Tuesday, 06/22/2021 7:42:47 AM

Tuesday, June 22, 2021 7:42:47 AM

Post# of 171401
Even though he will produce by the 30th GVSI would fall under this piggyback rule anyways. People need to understand what’s going on and read the details of everything here, not just think that on 6/30 things are going to stop trading. And besides E*TRADE states you can still buy/sell these securities up until September 28th.

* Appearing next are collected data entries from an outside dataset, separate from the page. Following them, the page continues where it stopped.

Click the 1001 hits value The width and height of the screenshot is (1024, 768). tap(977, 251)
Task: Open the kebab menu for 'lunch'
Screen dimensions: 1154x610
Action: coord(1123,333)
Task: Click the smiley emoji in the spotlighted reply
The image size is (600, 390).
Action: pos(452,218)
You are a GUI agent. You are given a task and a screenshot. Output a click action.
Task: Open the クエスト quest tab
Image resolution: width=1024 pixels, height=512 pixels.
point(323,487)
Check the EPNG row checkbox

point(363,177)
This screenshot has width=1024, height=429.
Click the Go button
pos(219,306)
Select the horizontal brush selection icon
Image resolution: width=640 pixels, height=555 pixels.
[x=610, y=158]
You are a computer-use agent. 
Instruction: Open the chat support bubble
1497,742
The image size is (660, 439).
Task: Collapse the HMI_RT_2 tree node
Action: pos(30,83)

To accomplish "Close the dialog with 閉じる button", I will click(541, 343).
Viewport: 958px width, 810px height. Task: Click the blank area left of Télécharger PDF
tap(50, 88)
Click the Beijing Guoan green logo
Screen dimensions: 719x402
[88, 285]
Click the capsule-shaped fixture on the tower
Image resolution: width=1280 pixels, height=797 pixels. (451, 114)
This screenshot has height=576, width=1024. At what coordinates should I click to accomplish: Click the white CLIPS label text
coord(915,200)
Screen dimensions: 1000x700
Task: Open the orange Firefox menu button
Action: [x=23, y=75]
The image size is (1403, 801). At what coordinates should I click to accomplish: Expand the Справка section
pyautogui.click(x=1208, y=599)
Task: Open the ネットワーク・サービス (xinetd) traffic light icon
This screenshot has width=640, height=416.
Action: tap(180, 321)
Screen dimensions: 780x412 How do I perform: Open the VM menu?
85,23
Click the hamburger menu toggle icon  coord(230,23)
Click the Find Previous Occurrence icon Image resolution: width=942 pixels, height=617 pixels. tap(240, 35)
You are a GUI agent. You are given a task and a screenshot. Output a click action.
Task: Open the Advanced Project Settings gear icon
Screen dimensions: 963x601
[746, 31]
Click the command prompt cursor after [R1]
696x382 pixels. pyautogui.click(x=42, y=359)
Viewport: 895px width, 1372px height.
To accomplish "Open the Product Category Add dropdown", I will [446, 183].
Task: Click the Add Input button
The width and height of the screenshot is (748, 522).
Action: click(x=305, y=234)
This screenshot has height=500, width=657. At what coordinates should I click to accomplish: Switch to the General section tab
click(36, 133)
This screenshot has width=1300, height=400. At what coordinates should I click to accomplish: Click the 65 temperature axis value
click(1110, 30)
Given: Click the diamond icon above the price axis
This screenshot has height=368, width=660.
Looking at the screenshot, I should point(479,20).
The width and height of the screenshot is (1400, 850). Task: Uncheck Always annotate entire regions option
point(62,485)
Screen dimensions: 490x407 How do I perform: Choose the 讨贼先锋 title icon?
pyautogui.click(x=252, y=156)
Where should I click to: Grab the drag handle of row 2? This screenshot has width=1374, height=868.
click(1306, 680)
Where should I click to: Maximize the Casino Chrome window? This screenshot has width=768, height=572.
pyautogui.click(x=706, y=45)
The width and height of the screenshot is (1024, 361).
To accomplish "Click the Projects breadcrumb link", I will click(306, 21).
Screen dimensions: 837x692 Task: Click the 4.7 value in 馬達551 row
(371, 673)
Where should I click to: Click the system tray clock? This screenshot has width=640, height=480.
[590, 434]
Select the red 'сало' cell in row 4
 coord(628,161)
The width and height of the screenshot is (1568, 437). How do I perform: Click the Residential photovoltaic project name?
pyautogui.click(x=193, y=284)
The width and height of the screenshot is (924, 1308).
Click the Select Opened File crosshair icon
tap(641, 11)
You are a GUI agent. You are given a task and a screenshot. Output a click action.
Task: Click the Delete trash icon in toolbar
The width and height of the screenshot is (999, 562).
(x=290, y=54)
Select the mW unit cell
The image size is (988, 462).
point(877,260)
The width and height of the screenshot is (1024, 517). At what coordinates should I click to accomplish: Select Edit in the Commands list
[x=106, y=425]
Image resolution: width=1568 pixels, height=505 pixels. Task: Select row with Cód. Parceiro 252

https://www.sec.gov/rules/final/2020/33-10842.pdf

4. Shell Company Exclusion—Rule 15c2-11(f)(3)(i)(B)
The Commission has determined to adopt, with some modification, the proposal to prohibit broker-dealers from relying on the piggyback exception for shell companies. Specifically, under this modified approach, a broker-dealer may rely on the piggyback exception to quote the security of an issuer that the broker-dealer has a reasonable basis under the circumstances for believing is a shell company for the 18 months following the initial priced quotation for an issuer’s security that is published or submitted in an IDQS. This approach will help protect retail investors by preventing such companies, which can be used as vehicles for fraud, from maintaining a quoted market indefinitely, while promoting capital formation by preserving for a time-limited period a cost-effective means for companies to maintain a broker- dealer quoted market. The Commission remains concerned about the potential that a continuously quoted market facilitated by the piggyback exception could be used to entice investors to make an investment decision based on what appears to be an active and independent market when, in fact, the investor may be considering an artificially increased price for the shell company’s security due to inaccurate and misleading promotional information. The Commission, however, is also concerned that a blanket prohibition on broker-dealers’ ability to rely on the piggyback exception for shell companies may negatively impact capital formation opportunities for privately held companies that seek to merge into OTC shell companies (through reverse mergers) as an alternative to an initial public offering (“IPO”). The amended Rule appropriately balances the promotion of investor protection and the facilitation of capital.